------ RECORDS PROVIDED

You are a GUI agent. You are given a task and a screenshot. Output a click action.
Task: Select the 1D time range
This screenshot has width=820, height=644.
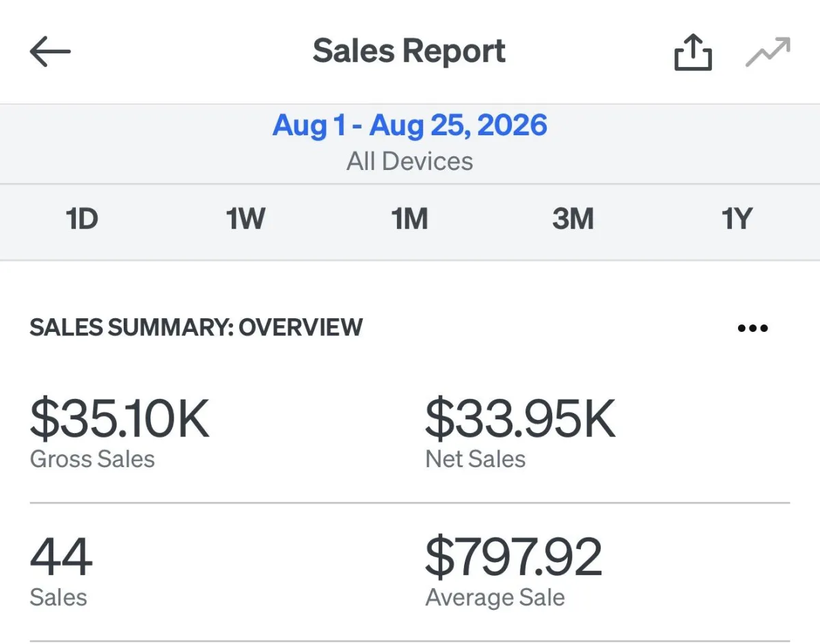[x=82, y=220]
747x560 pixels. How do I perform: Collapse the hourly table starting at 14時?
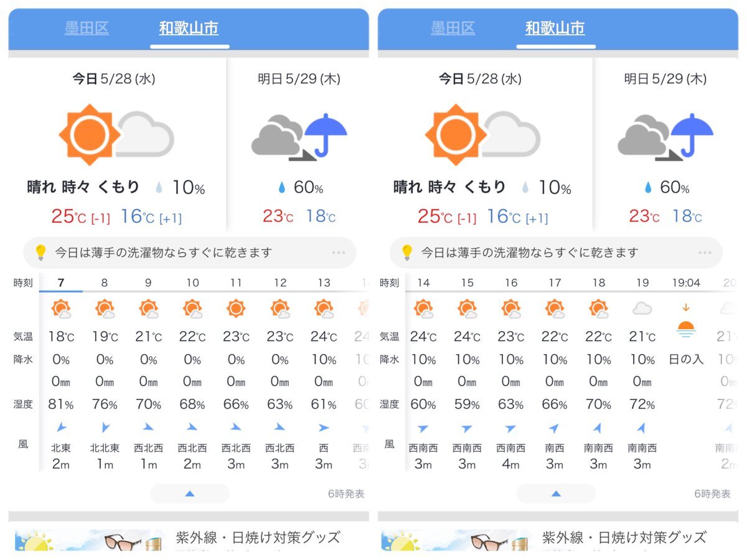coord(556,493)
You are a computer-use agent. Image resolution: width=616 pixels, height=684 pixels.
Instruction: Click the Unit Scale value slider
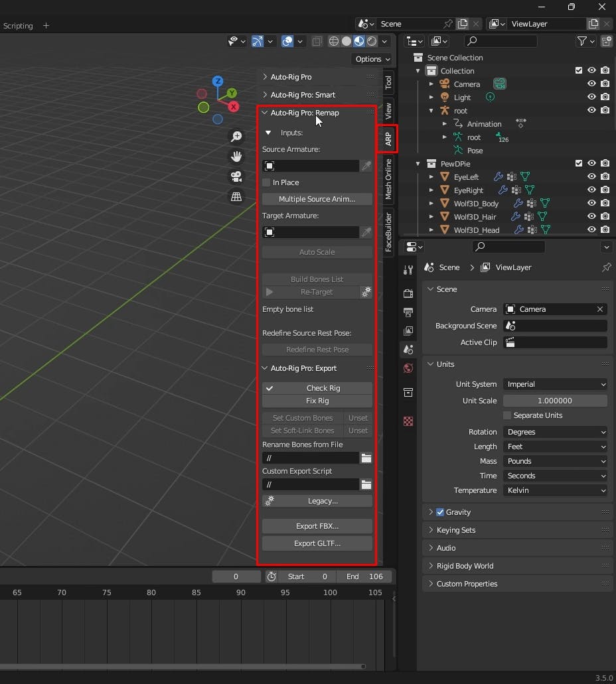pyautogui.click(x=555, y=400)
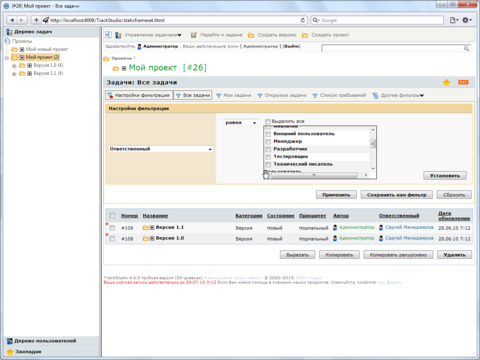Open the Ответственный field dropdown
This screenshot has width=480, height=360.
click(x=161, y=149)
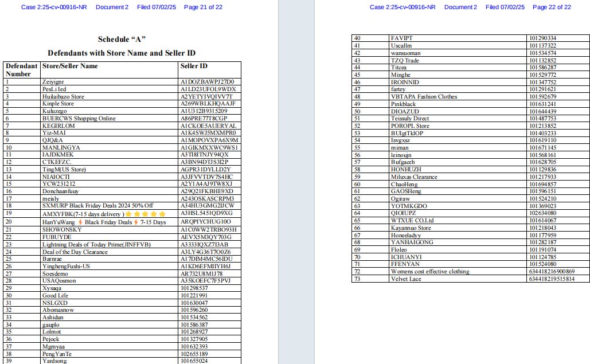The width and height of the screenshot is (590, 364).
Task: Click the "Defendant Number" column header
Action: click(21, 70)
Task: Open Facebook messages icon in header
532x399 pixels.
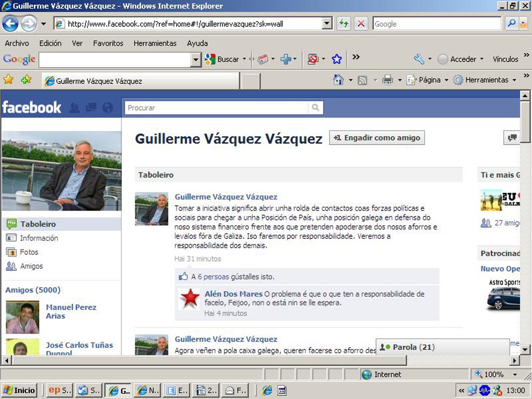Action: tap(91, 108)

------------

PROBLEM TO SOLVE:
Without the pictures, write out every entry precisely as it appears.

TASK RESPONSE:
You are a GUI agent. You are given a task and a screenshot. Output a click action.
Task: Select the 1D time range
This screenshot has width=820, height=644.
[x=82, y=220]
747x560 pixels. How do I perform: Collapse the hourly table starting at 14時?
coord(556,493)
You are a computer-use agent. Image resolution: width=616 pixels, height=684 pixels.
Instruction: Click the Unit Scale value slider
pyautogui.click(x=555, y=400)
Open the Ответственный field dropdown
This screenshot has width=480, height=360.
click(x=161, y=149)
The width and height of the screenshot is (590, 364).
Task: Click the "Defendant Number" column header
Action: click(21, 70)
Task: Open Facebook messages icon in header
532x399 pixels.
Action: tap(91, 108)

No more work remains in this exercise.